[Exercise objective]
Lines to return, exactly: from the line with "You are a computer-use agent. The" to the line with "Task: Open the Timeline 1 dropdown" in the entries below, both included.

[Input for this task]
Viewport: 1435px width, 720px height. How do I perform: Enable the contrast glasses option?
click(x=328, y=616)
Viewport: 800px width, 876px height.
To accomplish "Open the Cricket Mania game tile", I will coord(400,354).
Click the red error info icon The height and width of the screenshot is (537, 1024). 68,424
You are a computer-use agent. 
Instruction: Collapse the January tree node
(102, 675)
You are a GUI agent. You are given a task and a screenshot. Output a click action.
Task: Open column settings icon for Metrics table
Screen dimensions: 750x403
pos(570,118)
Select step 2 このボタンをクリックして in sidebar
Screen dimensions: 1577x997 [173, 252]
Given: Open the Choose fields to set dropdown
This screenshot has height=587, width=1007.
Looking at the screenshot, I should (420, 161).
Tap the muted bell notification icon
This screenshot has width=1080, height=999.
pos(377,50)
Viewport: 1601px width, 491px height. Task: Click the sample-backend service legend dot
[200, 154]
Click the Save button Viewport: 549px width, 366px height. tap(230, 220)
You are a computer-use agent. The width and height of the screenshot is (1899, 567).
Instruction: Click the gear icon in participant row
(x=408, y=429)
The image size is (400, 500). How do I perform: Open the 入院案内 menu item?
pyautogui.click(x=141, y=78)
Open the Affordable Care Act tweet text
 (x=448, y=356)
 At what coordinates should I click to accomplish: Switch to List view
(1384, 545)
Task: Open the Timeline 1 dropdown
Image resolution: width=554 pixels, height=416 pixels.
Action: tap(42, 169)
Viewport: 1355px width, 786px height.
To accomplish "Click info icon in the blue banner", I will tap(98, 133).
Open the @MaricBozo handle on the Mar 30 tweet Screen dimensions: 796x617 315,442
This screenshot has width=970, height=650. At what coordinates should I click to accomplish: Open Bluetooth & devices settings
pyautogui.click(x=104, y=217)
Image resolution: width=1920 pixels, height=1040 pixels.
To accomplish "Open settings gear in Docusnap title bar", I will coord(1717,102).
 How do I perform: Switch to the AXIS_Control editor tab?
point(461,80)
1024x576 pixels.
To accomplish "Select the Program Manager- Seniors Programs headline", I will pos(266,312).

[Written reply]
You are a computer-use agent. The width and height of the screenshot is (1899, 567).
Instruction: Click the gear icon in participant row
(x=408, y=429)
The image size is (400, 500). How do I perform: Open the 入院案内 menu item?
pyautogui.click(x=141, y=78)
Open the Affordable Care Act tweet text
 (x=448, y=356)
 At what coordinates should I click to accomplish: Switch to List view
(1384, 545)
Task: Open the Timeline 1 dropdown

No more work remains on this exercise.